#### Exercise tasks:
• 1. Copy the part of the SolidQueue thread from "sure! we use" up to and including "seperate database connection?".
• 2. In the SolidQueue thread, what do the default Docker swarm settings do when a container restarts?

#### Document passage:
◇ ◇ ◇ ◇ ◇

There we have ID 251 for the process that's being deleted, and supervisor ID 251 for the SELECT query that tries to fetch its supervised processes to deregister them as well (looks like there aren't any, otherwise we'd see the DELETE queries for them as well).

This tells us that the supervisor from the pervious run failed to be correctly deregistered. I suspect this must be because of the error you're getting precisely while logging around deregistering 🤔

gate_worker.1.99rt9ry9fomtn5s1l62jcmqrc@staging-docker-worker-3    | 2024-07-24 23:40:50.970872 I [T5600] SolidQueue -- SolidQueue-0.3.4 Supervisor terminated gracefully (412.3ms)  supervisor_pid: 1, supervised_pids: [124, 136]
gate_worker.1.99rt9ry9fomtn5s1l62jcmqrc@staging-docker-worker-3    | bin/rails aborted!
gate_worker.1.99rt9ry9fomtn5s1l62jcmqrc@staging-docker-worker-3    | 2024-07-24 23:40:51.171604 D [T5600] (81.7ms) ActiveRecord -- SolidQueue::ClaimedExecution Count -- {:sql=>"SELECT COUNT(*) FROM \"solid_queue_claimed_executions\" WHERE \"solid_queue_claimed_executions\".\"process_id\" = $1", :binds=>{:process_id=>269}, :allocations=>123, :cached=>nil}
gate_worker.1.99rt9ry9fomtn5s1l62jcmqrc@staging-docker-worker-3    | ActiveRecord::ConnectionFailed: PQconsumeInput() server closed the connection unexpectedly (ActiveRecord::ConnectionFailed)
gate_worker.1.99rt9ry9fomtn5s1l62jcmqrc@staging-docker-worker-3    |  This probably means the server terminated abnormally
gate_worker.1.99rt9ry9fomtn5s1l62jcmqrc@staging-docker-worker-3    |  before or while processing the request.
gate_worker.1.99rt9ry9fomtn5s1l62jcmqrc@staging-docker-worker-3    |
gate_worker.1.99rt9ry9fomtn5s1l62jcmqrc@staging-docker-worker-3    |

So it looks like the connection is closed before the deregistering takes place and thus the error and the supervisor hanging around... I'll see how to improve this, it's actually quite tight to do the deregistration after the shutdown if the shutdown happens using up all the shutdown timeout.

May I ask how the restart of your containers happen? Do the process running get send a TERM signal and then gets some time to wait before being killed? That might be playing a role here too, if the time there is shorter than SolidQueue.shutdown_timeout.

rosa avatar Jul 25 '24 07:07 rosa

May I ask how the restart of your containers happen?

sure! we use the default docker swarm settings, so that would be SIGTERM followed by a SIGKILL after 10 seconds. SolidQueue has a shutdown_timout of 5 seconds so I would assume there is plenty of time?

I will increase both solid queue and docker timeout to see if it helps.

Also can confirm that adding init: true (thus not running the supervisor as pid 1) did not solve the exception, only the warning at startup.

InteNs avatar Jul 25 '24 08:07 InteNs

@rosa can the cause possibly be that when the supervisor kills its forked processes, those processes terminate the database socket connection that is shared between the different processes? or does each fork get a seperate database connection?

◇ ◇ ◇ ◇ ◇

#### Provided data:
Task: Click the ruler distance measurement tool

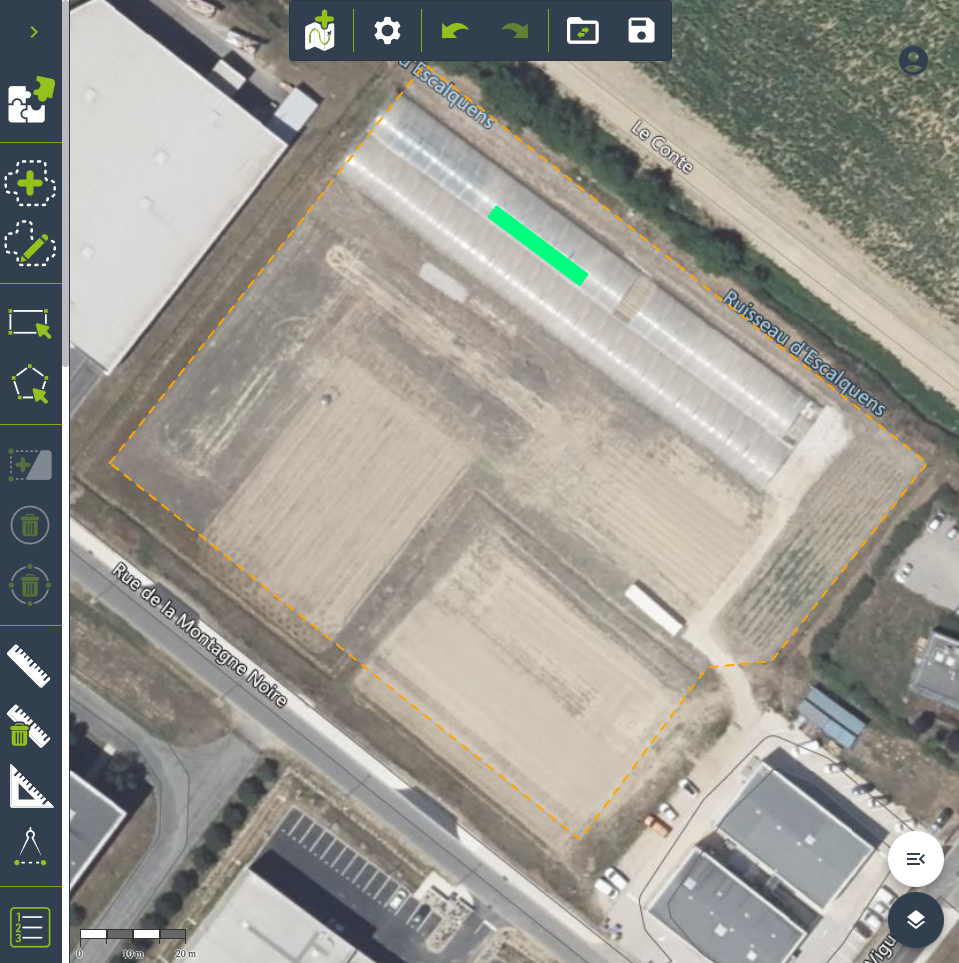Action: point(30,666)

◇ ◇ ◇ ◇ ◇

#### Exercise results:
• 1.
sure! we use the default docker swarm settings, so that would be SIGTERM followed by a SIGKILL after 10 seconds. SolidQueue has a shutdown_timout of 5 seconds so I would assume there is plenty of time?

I will increase both solid queue and docker timeout to see if it helps.

Also can confirm that adding init: true (thus not running the supervisor as pid 1) did not solve the exception, only the warning at startup.

InteNs avatar Jul 25 '24 08:07 InteNs

@rosa can the cause possibly be that when the supervisor kills its forked processes, those processes terminate the database socket connection that is shared between the different processes? or does each fork get a seperate database connection?

• 2. They send SIGTERM, followed by SIGKILL after 10 seconds.